Earth Day weekend volunteers help clear brush from Baraboo wildlife center prairie
In an effort mirrored around the world, volunteers celebrated Earth Day on Saturday morning by clearing and cutting brush at the International Crane Foundation’s Baraboo headquarters for its “Party for the Planet.”
Visitor Program Manager Cully Shelton ushered the roughly 10 community members and five staff into a circle before starting the stewardship activities. An intern slowly spun a camera at the center to capture each of their faces. ICF’s teams in Africa and China, also participating in habitat improvement, were doing the same thing to document the weekend’s volunteer efforts, which would be later made into a video.
“It’s kind of a nice aspect to think about the global work of the International Crane Foundation and that we are simultaneously doing activities while the work is also being done both in China and in Africa,” Shelton said.

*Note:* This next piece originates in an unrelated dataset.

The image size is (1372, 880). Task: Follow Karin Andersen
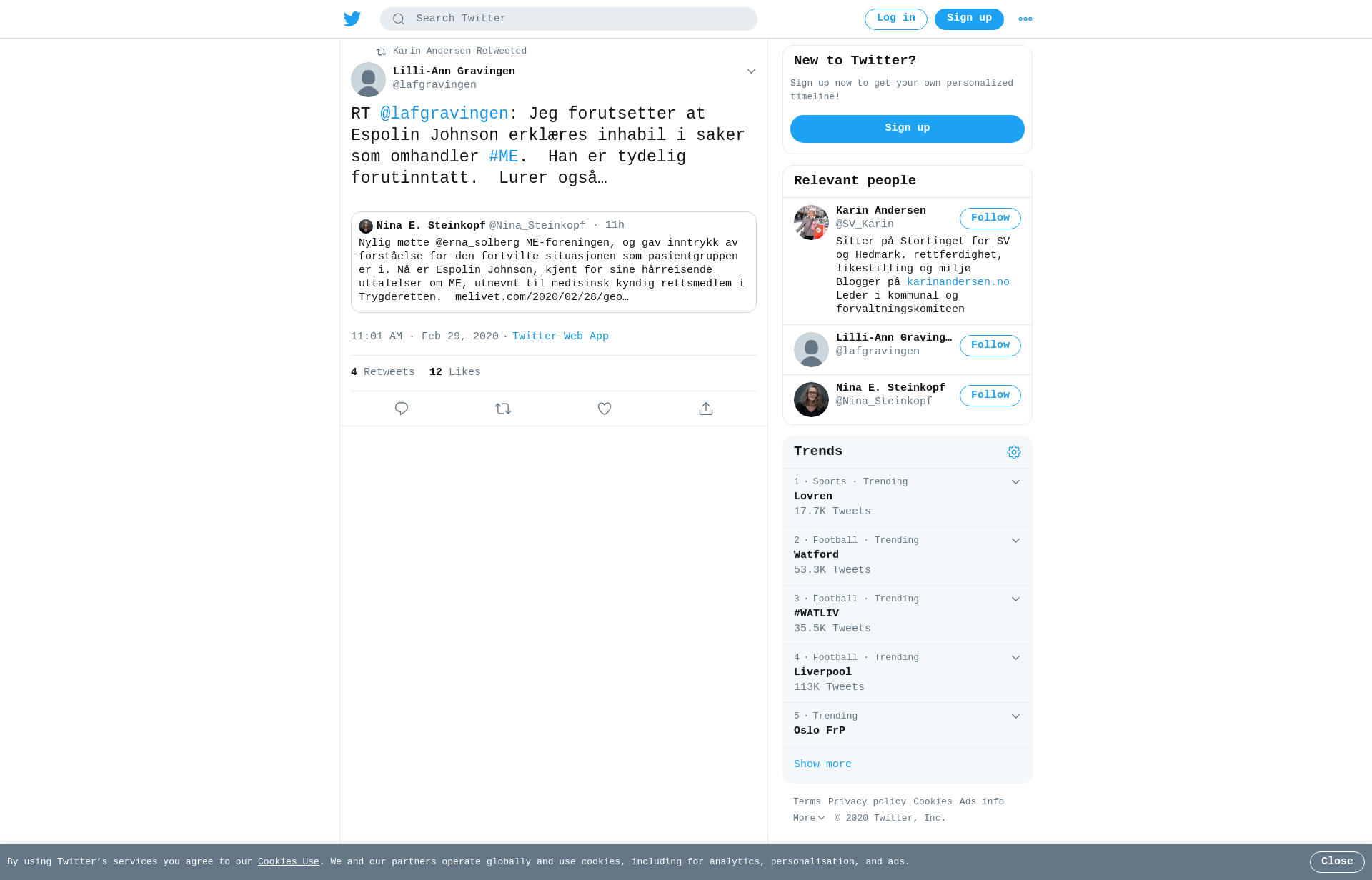point(990,219)
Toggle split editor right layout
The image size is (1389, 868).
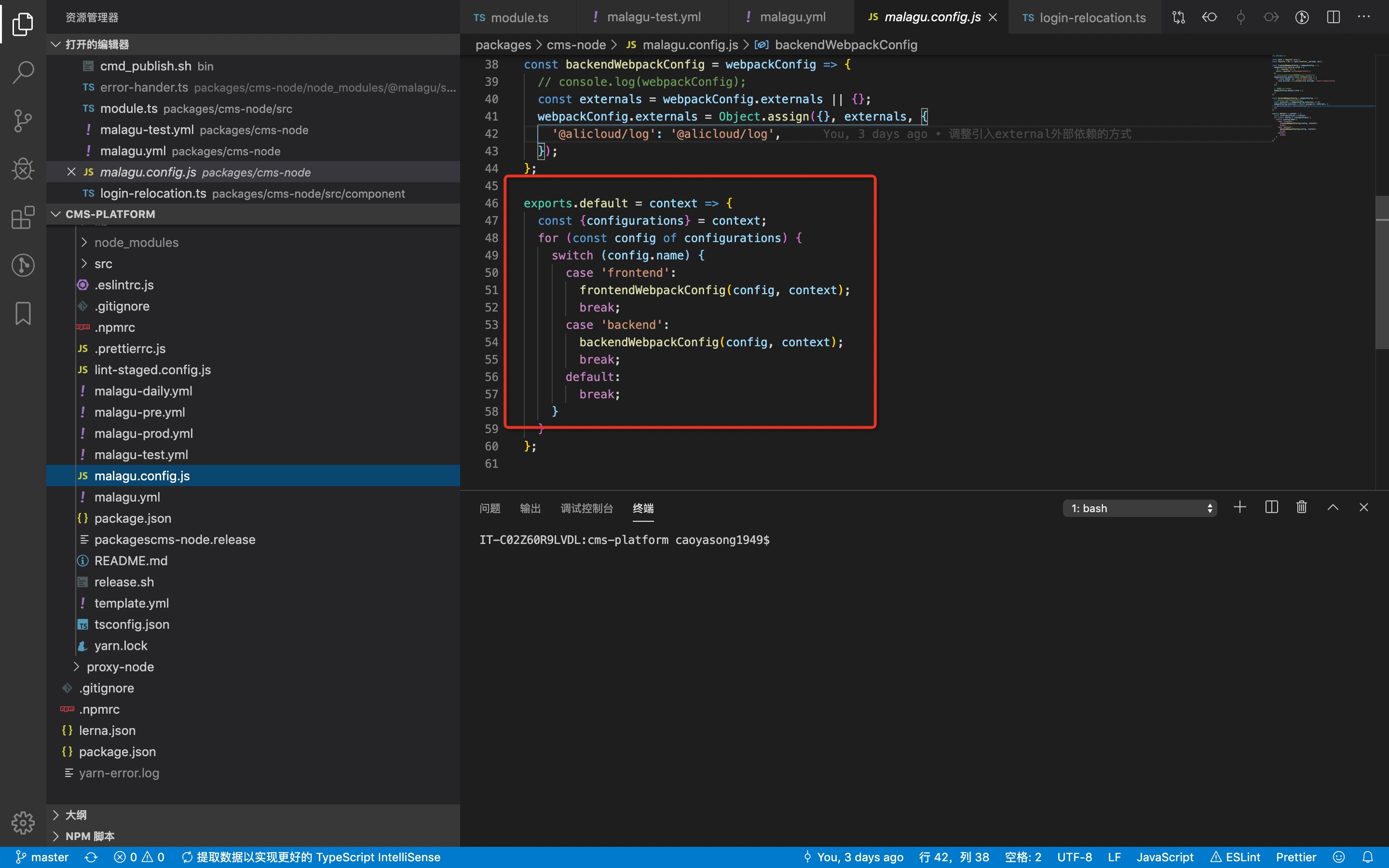[x=1333, y=17]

Then the party started, and participants moved to one of the wildlife center’s tallgrass prairies, removing invasive species, hauling logs and using large shears to cut brush into manageable pieces to carry away.
Elly Norby said she loves volunteering for the crane foundation, which she has been doing for about a year.
“For how few remnant prairies are left, this is just a small effort to keep a few around,” she said.
The foundation hosted the event in coordination with the Association of Zoos and Aquariums, offering volunteers a chance to see ICF grounds while its visitor center is otherwise closed for renovation. It will reopen to the public next year, according to Communications Director Pamela Seelman.
Including ICF, more than 100 AZA-accredited institutions across the U.S. participated in “Party for the Planet” with activities including environmental cleanups, planting projects and invasive species removal, according to Shelton.
The granddaughter and great-granddaughter of crane foundation legacy member Mary Wickhem — who chaired ICF’s board from 1978-2000 — volunteered at the headquarters for the first time Saturday.
Heidi Cade of Viroqua brought her daughter, Kinzie, to see the wildlife center because Kinzie chose ICF as the subject of her fourth-grade heritage project.
“She was excited to see the place and see a crane and see her great-grandma’s conference room,” Cade said.
Shelton said Wickhem visited the Baraboo property — and the particular prairie getting extra attention Saturday — when the organization was originally looking to buy it in the early 1980s.
“That’s when they observed with Ron Sauey and George Archibald the tallgrass prairie plants that were emerging from the snow, and when they were snowshoeing, they identified those plants and said, ‘This would be a great place for the future International Crane Foundation,’” he said, describing the Cades’ participation as coming “full circle.”
Kinzie Cade said her favorite part about volunteering Saturday was seeing the cranes.